#### Records shown ####
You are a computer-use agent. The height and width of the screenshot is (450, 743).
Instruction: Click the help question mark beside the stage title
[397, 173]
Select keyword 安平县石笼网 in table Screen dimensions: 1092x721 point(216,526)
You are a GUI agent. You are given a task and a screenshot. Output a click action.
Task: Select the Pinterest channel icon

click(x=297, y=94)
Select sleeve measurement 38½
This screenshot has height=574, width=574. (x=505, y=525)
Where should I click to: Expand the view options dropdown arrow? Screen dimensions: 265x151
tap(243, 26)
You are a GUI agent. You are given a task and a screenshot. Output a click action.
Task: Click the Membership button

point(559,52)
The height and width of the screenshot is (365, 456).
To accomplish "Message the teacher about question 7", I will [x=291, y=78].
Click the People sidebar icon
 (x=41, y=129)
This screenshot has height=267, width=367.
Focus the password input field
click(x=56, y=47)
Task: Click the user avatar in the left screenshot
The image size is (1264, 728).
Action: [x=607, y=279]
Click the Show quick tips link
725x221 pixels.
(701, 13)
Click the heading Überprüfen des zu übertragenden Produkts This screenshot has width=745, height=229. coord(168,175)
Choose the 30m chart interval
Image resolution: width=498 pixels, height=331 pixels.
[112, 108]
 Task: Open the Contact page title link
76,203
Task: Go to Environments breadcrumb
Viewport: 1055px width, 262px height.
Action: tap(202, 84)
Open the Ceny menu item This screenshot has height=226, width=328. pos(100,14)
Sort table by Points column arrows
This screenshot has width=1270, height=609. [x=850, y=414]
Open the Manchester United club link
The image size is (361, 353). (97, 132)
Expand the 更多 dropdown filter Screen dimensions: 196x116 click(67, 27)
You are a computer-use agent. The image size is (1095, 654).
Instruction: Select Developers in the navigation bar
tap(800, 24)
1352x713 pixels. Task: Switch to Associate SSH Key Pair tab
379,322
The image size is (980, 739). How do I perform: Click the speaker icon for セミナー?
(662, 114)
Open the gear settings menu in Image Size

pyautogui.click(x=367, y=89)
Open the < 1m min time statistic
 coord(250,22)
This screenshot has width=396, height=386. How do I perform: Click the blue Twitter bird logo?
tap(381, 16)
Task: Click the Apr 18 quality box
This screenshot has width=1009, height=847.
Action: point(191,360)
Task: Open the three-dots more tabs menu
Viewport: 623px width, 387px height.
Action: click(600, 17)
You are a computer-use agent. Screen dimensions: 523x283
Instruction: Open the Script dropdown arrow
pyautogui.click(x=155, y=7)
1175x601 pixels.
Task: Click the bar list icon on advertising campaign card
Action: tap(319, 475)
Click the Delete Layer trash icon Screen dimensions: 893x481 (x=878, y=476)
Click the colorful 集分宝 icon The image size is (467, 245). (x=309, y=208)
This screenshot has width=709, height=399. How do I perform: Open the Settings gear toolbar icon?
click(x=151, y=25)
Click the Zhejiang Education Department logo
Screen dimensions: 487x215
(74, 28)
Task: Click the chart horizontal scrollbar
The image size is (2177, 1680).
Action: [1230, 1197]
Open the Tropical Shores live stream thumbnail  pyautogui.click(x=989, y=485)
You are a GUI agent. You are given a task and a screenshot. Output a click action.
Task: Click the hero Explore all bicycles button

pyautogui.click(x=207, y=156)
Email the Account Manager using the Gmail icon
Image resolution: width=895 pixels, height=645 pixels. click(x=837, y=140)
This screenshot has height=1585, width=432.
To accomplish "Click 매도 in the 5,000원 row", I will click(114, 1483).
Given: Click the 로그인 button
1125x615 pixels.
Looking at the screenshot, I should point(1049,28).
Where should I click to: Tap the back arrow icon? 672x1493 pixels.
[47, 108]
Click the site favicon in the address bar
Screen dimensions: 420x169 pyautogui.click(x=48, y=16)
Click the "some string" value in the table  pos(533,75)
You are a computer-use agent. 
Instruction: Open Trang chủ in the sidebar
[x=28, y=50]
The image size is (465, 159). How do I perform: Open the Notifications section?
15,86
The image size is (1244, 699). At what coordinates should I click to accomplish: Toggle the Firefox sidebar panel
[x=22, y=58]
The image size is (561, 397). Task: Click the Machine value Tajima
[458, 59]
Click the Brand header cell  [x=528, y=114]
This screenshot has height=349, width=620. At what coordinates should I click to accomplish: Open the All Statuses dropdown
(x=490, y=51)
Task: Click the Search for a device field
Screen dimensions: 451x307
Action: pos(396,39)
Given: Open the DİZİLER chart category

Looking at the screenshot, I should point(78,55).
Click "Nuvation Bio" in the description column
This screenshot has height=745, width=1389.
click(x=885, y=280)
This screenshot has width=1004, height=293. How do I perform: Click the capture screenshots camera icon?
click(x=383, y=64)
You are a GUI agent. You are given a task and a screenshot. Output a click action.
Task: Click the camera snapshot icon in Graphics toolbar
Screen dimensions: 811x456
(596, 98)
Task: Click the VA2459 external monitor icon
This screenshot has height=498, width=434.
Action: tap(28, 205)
####
The problem: Could you give every line of the material above as a JSON list of strings, one string per line, leaving out blank lines?

Exercise response:
[
  "You are a computer-use agent. The height and width of the screenshot is (450, 743).",
  "Instruction: Click the help question mark beside the stage title",
  "[397, 173]",
  "Select keyword 安平县石笼网 in table Screen dimensions: 1092x721 point(216,526)",
  "You are a GUI agent. You are given a task and a screenshot. Output a click action.",
  "Task: Select the Pinterest channel icon",
  "click(x=297, y=94)",
  "Select sleeve measurement 38½",
  "This screenshot has height=574, width=574. (x=505, y=525)",
  "Where should I click to: Expand the view options dropdown arrow? Screen dimensions: 265x151",
  "tap(243, 26)",
  "You are a GUI agent. You are given a task and a screenshot. Output a click action.",
  "Task: Click the Membership button",
  "point(559,52)",
  "The height and width of the screenshot is (365, 456).",
  "To accomplish \"Message the teacher about question 7\", I will [x=291, y=78].",
  "Click the People sidebar icon",
  " (x=41, y=129)",
  "This screenshot has height=267, width=367.",
  "Focus the password input field",
  "click(x=56, y=47)",
  "Task: Click the user avatar in the left screenshot",
  "The image size is (1264, 728).",
  "Action: [x=607, y=279]",
  "Click the Show quick tips link",
  "725x221 pixels.",
  "(701, 13)",
  "Click the heading Überprüfen des zu übertragenden Produkts This screenshot has width=745, height=229. coord(168,175)",
  "Choose the 30m chart interval",
  "Image resolution: width=498 pixels, height=331 pixels.",
  "[112, 108]",
  " Task: Open the Contact page title link",
  "76,203",
  "Task: Go to Environments breadcrumb",
  "Viewport: 1055px width, 262px height.",
  "Action: tap(202, 84)",
  "Open the Ceny menu item This screenshot has height=226, width=328. pos(100,14)",
  "Sort table by Points column arrows",
  "This screenshot has width=1270, height=609. [x=850, y=414]",
  "Open the Manchester United club link",
  "The image size is (361, 353). (97, 132)",
  "Expand the 更多 dropdown filter Screen dimensions: 196x116 click(67, 27)",
  "You are a computer-use agent. The image size is (1095, 654).",
  "Instruction: Select Developers in the navigation bar",
  "tap(800, 24)",
  "1352x713 pixels. Task: Switch to Associate SSH Key Pair tab",
  "379,322",
  "The image size is (980, 739). How do I perform: Click the speaker icon for セミナー?",
  "(662, 114)",
  "Open the gear settings menu in Image Size",
  "pyautogui.click(x=367, y=89)",
  "Open the < 1m min time statistic",
  " coord(250,22)",
  "This screenshot has width=396, height=386. How do I perform: Click the blue Twitter bird logo?",
  "tap(381, 16)",
  "Task: Click the Apr 18 quality box",
  "This screenshot has width=1009, height=847.",
  "Action: point(191,360)",
  "Task: Open the three-dots more tabs menu",
  "Viewport: 623px width, 387px height.",
  "Action: click(600, 17)",
  "You are a computer-use agent. Screen dimensions: 523x283",
  "Instruction: Open the Script dropdown arrow",
  "pyautogui.click(x=155, y=7)",
  "1175x601 pixels.",
  "Task: Click the bar list icon on advertising campaign card",
  "Action: tap(319, 475)",
  "Click the Delete Layer trash icon Screen dimensions: 893x481 (x=878, y=476)",
  "Click the colorful 集分宝 icon The image size is (467, 245). (x=309, y=208)",
  "This screenshot has width=709, height=399. How do I perform: Open the Settings gear toolbar icon?",
  "click(x=151, y=25)",
  "Click the Zhejiang Education Department logo",
  "Screen dimensions: 487x215",
  "(74, 28)",
  "Task: Click the chart horizontal scrollbar",
  "The image size is (2177, 1680).",
  "Action: [1230, 1197]",
  "Open the Tropical Shores live stream thumbnail  pyautogui.click(x=989, y=485)",
  "You are a GUI agent. You are given a task and a screenshot. Output a click action.",
  "Task: Click the hero Explore all bicycles button",
  "pyautogui.click(x=207, y=156)",
  "Email the Account Manager using the Gmail icon",
  "Image resolution: width=895 pixels, height=645 pixels. click(x=837, y=140)",
  "This screenshot has height=1585, width=432.",
  "To accomplish \"Click 매도 in the 5,000원 row\", I will click(114, 1483).",
  "Given: Click the 로그인 button",
  "1125x615 pixels.",
  "Looking at the screenshot, I should point(1049,28).",
  "Where should I click to: Tap the back arrow icon? 672x1493 pixels.",
  "[47, 108]",
  "Click the site favicon in the address bar",
  "Screen dimensions: 420x169 pyautogui.click(x=48, y=16)",
  "Click the \"some string\" value in the table  pos(533,75)",
  "You are a computer-use agent. ",
  "Instruction: Open Trang chủ in the sidebar",
  "[x=28, y=50]",
  "The image size is (465, 159). How do I perform: Open the Notifications section?",
  "15,86",
  "The image size is (1244, 699). At what coordinates should I click to accomplish: Toggle the Firefox sidebar panel",
  "[x=22, y=58]",
  "The image size is (561, 397). Task: Click the Machine value Tajima",
  "[458, 59]",
  "Click the Brand header cell  [x=528, y=114]",
  "This screenshot has height=349, width=620. At what coordinates should I click to accomplish: Open the All Statuses dropdown",
  "(x=490, y=51)",
  "Task: Click the Search for a device field",
  "Screen dimensions: 451x307",
  "Action: pos(396,39)",
  "Given: Open the DİZİLER chart category",
  "Looking at the screenshot, I should point(78,55).",
  "Click \"Nuvation Bio\" in the description column",
  "This screenshot has height=745, width=1389.",
  "click(x=885, y=280)",
  "This screenshot has width=1004, height=293. How do I perform: Click the capture screenshots camera icon?",
  "click(x=383, y=64)",
  "You are a GUI agent. You are given a task and a screenshot. Output a click action.",
  "Task: Click the camera snapshot icon in Graphics toolbar",
  "Screen dimensions: 811x456",
  "(596, 98)",
  "Task: Click the VA2459 external monitor icon",
  "This screenshot has height=498, width=434.",
  "Action: tap(28, 205)"
]